The JCTSE will closely monitor the new “integrated” CT surgical residency approved by the Residency Review Committee in Thoracic Surgery (RRC-TC) at Stanford University in 2007 and at the University of Pennsylvania in January 2008. “Based on what we are seeing at Stanford in this year’s applicant pool of senior medical students, the shift is attracting very strong, accomplished, talented, and enthusiastic young individuals. We are optimistic that this will create the major sea change necessary to propel the specialty forward,” opined Dr. Miller.

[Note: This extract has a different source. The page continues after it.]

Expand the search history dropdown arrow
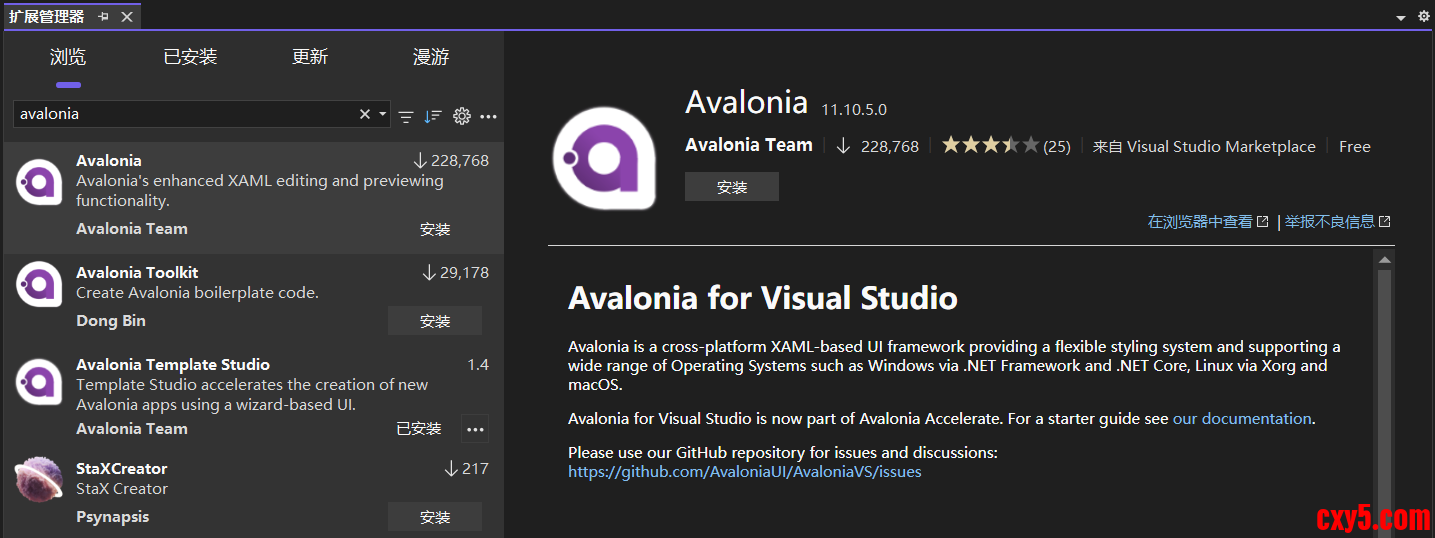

In addition to restructuring the residency training paradigm in the US, the JCTSE will address all levels of cardiothoracic surgical education, including graduate, postgraduate, and continuing education for practicing CT surgeons. The Surgical Director will help to develop postgraduate education with the AATS, STS and other organizations to meet the needs of the practicing CT surgeon, especially in the acquisition of new technology skills and expertise. The Surgical Director will be an ex-officio member of the ABTS, the ABTS Education Committee, the Education and Program Committees of the AATS, the STS Workforces on Clinical Education, Graduate Medical Education and the Annual Meeting, and the Education Committee of the TSFRE. “The coordination of postgraduate education among the organizations will certainly be a great benefit to the specialty,” stated Michael J. Mack, M.D., President of the TSFRE. “A major focus of the Foundation has always been education and we have worked with the STS and AATS in supporting their educational programs. The TSFRE is delighted to be an equal partner in the efforts of the JCTSE to enhance the education of our CT residents and practicing surgeons.”
The Surgical Director will also work with the ABTS to help diplomates meet the requirements for continuing Maintenance of Certifi cation (MOC). “The Director will increase the availability of methods by which CT surgeons acquire new technical skills, partnering with the specialty societies and individually developed courses,” said Richard H. Feins, M.D., Chair of the ABTS. “All of these combined efforts will produce surgeons who are better prepared to take the board certification examination. By joining forces, we hope to maintain the same high quality, well-trained CT surgeon to which we have become accustomed.”
Both the AATS and STS have established outreach programs focused on medical students and general surgery residents, as well. STS invites general surgery residents to its annual meeting and subsidizes their travel. AATS provides summer internships in CT surgery for first- and second-year medical students to spend eight weeks working in a CT surgery department.
The AATS, STS, ABTS, and TSFRE have indicated that they are committed to quality cardiothoracic surgery education at every level. Each of the organizations involved in the JCTSE has pledged major fi nancial and administrative support of these initiatives. “American cardiovascular and thoracic surgery will emerge from this tumultuous time as a stronger, more vibrant specialty,” concluded Dr. Miller.